Hal menarik kedua adalah, karena jumlah muslimnya sedikit, maka kekompakan sesama muslim di sini sangat tinggi. Sekadar informasi, para mahasiswa muslim Indonesia di Taiwan tergabung dalam sebuah wadah organisasi bernama Formmit (Forum Mahasiswa Muslim Indonesia di Taiwan). Salah satu contohnya adalah para mahasiswa muslim yang kuliah di NCKU berhasil melobi pihak asrama untuk menyediakan tempat shalat bagi mahasiswa muslim.

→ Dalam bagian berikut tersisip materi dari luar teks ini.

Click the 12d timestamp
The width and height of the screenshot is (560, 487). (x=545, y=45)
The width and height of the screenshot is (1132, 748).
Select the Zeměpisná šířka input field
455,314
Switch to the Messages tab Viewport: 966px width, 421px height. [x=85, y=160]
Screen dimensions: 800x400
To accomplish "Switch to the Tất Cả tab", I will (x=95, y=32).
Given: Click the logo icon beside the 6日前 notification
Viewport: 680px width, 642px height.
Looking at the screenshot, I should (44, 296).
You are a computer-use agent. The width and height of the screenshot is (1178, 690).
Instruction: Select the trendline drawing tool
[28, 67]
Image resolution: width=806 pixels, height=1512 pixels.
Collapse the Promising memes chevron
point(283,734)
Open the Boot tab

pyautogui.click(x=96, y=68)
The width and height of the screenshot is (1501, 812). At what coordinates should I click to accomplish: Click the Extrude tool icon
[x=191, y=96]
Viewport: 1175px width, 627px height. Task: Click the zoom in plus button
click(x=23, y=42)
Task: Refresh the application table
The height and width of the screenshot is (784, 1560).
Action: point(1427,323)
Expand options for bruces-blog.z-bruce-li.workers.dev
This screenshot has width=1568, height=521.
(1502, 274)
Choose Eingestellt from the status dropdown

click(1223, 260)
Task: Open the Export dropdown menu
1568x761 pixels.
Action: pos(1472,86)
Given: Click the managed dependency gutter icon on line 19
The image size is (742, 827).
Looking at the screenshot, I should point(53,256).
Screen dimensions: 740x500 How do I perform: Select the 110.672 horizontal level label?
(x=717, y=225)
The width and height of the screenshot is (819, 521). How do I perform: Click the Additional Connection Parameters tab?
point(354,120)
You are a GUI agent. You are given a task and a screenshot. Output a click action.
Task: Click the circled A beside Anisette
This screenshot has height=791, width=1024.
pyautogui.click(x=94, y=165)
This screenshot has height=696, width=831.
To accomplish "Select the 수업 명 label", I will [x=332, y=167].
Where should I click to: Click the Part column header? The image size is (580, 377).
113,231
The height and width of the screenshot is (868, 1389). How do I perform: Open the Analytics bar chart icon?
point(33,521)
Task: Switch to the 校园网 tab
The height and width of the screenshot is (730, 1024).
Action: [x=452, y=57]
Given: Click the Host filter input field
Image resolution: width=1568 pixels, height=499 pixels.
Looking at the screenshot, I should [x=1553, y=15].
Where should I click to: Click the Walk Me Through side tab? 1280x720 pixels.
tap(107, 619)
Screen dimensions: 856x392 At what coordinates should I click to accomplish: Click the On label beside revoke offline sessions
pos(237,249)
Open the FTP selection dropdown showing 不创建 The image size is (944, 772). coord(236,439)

Akhirnya, pihak dormitory mengizinkan sebuah ruang terbuka di lantai tiga asrama dijadikan sebagai masjid yang mampu menampung 60 orang jamaah. 

Setelah itu, para mahasiswa muslim di sini bergotong royong  menjadikan masjid tersebut nyaman bagi siapa pun untuk beribadah. Misalnya, bekerja sama membersihkan dan merapikan masjid, menyediakan kelengkapan shalat seperti tikar, sajadah, dan mukena, mengumpulkan dana swadaya mahasiswa untuk merenovasi atap masjid, dan lain-lain. Alhamdulillah, masjid yang terletak di Sheng Li 6 asrama mahasiswa NCKU pun kini ramai dikunjungi mahasiswa muslim. Bukan saja berasal dari Indonesia, tetapi juga dari negara lain seperti Bangladesh, Iran, Mesir, dan India. 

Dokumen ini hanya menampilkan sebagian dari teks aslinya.